On Les Violons de Bruxelles Mr. Limberger and Renaud Crols, the other fines violinist on this date create an astounding tapestry of music woven with the most extraordinary design and dyed in vivid colours. Both violinists combine with the altoist, Alexandre Tripodi and the guitarist Renaud Dardenne to make magic on the classic standard “I’m Confessin’”. Here Mr. Limberger is a true revelation on vocals too. Violins and guitar and contrabass continue to recreate a gorgeous musical topography as they traverse continents, with a beautiful Brazilian choro, “Amoroso”; while earlier on the record, the musicians navigate through a Latin version of Mr. Limberger’s own “Tcharangito” that turns the ensemble into an authentic charanga ensemble. Mr. Limberger has also brought the great Hungarian Kalotszegi musician and bassist to this date. Vilmos Csikos plays contrabass on “La Primera,” “Valse Moustache” and “Saraca Inimamea” playing con arco, as is traditional in folk music of the Kalotaszeg region of Transylvania. On all these charts, Mr. Csikos bows throughout adding great depth and gravitas to the colours of the violins and counterpoint to the staccato playing the guitar. These contrapuntal variations are also brilliantly displayed in the improvised cadenza of on “Swing 39” a spectacularly interwoven section bristling with freedom and invention.

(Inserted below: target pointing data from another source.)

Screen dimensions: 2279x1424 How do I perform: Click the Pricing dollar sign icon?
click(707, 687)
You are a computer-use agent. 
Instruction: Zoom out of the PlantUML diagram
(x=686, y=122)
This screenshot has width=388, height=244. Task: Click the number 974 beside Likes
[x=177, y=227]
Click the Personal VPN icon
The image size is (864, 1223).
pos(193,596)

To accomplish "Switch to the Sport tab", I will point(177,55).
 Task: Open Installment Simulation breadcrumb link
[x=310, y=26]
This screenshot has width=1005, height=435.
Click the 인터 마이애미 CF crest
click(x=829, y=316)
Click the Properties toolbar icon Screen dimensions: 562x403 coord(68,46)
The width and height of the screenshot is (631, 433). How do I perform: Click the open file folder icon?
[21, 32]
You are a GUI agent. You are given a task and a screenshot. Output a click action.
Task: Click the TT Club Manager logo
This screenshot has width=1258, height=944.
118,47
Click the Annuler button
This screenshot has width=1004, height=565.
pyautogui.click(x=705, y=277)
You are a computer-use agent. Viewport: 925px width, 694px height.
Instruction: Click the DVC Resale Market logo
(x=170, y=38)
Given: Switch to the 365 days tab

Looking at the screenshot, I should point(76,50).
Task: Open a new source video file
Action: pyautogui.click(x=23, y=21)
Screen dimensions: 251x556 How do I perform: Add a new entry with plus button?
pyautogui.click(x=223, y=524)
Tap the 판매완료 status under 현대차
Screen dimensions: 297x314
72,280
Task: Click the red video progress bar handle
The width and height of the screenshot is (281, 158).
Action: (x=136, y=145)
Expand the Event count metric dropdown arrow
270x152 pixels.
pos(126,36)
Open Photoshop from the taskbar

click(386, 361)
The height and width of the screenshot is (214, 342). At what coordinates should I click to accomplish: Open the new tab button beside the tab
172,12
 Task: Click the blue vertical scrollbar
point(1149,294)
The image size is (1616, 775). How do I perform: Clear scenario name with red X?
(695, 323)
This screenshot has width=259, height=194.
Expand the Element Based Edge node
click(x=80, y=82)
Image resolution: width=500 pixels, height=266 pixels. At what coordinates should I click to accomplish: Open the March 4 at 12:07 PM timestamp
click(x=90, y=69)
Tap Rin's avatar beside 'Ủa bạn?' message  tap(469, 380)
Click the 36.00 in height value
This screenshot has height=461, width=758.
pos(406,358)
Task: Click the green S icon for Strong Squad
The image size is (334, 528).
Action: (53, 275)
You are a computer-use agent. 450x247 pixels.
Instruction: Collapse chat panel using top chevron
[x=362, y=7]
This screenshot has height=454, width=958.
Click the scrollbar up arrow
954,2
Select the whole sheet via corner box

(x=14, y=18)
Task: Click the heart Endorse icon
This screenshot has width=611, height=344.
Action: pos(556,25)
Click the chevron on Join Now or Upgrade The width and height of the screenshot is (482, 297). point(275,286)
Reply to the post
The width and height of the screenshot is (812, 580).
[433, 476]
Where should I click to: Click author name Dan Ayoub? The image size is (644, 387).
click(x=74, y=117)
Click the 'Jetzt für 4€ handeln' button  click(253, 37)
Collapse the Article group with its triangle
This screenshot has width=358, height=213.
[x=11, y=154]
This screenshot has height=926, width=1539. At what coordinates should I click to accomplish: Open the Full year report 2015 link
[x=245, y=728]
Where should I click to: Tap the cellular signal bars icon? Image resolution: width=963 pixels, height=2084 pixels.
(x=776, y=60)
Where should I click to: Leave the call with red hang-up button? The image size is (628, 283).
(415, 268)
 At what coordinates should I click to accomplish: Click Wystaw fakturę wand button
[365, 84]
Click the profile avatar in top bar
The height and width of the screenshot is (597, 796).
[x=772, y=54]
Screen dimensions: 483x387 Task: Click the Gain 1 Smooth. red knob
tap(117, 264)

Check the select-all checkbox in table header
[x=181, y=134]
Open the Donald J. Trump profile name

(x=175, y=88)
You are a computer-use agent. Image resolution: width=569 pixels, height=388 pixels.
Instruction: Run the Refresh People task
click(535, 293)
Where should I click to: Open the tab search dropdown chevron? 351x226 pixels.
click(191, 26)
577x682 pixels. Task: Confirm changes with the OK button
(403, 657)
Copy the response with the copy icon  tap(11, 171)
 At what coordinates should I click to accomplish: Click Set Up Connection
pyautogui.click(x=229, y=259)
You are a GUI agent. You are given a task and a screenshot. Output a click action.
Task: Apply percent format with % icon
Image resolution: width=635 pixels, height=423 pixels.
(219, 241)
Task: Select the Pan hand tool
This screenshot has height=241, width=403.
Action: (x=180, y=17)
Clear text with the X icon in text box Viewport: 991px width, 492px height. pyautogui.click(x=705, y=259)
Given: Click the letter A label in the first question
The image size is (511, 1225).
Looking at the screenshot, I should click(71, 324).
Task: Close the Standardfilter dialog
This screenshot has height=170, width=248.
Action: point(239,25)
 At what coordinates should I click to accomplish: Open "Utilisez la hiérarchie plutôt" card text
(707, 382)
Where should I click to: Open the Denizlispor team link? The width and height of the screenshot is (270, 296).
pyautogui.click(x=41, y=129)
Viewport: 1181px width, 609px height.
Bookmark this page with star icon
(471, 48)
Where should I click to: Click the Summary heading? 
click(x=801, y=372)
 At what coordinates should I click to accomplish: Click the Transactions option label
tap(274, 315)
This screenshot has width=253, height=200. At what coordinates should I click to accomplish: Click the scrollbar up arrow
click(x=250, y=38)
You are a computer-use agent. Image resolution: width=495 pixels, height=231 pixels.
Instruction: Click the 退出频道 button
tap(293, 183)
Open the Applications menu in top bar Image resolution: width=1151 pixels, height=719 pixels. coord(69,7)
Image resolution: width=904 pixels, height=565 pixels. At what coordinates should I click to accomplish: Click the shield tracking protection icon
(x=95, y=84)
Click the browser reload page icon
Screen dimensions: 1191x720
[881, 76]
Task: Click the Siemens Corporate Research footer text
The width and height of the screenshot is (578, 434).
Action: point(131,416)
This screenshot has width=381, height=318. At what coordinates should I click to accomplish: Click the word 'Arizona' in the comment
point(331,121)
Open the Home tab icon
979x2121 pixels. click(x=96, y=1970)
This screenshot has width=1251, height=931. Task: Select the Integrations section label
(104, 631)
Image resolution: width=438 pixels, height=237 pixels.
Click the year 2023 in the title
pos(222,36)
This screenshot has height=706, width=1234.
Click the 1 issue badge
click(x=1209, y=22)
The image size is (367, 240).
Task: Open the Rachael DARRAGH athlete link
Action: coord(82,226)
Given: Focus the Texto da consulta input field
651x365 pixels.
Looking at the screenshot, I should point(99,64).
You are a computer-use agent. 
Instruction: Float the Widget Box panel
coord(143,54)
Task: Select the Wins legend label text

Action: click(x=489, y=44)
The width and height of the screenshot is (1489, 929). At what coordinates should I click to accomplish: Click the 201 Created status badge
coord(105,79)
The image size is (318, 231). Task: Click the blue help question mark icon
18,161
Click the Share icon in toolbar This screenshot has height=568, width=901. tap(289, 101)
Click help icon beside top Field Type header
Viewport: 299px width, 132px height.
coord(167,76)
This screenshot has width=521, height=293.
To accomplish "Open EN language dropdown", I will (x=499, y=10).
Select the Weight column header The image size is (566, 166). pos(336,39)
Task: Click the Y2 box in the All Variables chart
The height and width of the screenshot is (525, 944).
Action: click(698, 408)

With this and his most recent guitar duet with Herman Schamp, Tcha Limberger should be decidedly better-known today. However, it is one of those travesties of the art of music that while the appreciation of great music from world apart is more appreciated today the industry still controls how well it will be known through aspects as banal as music marketing and distribution.’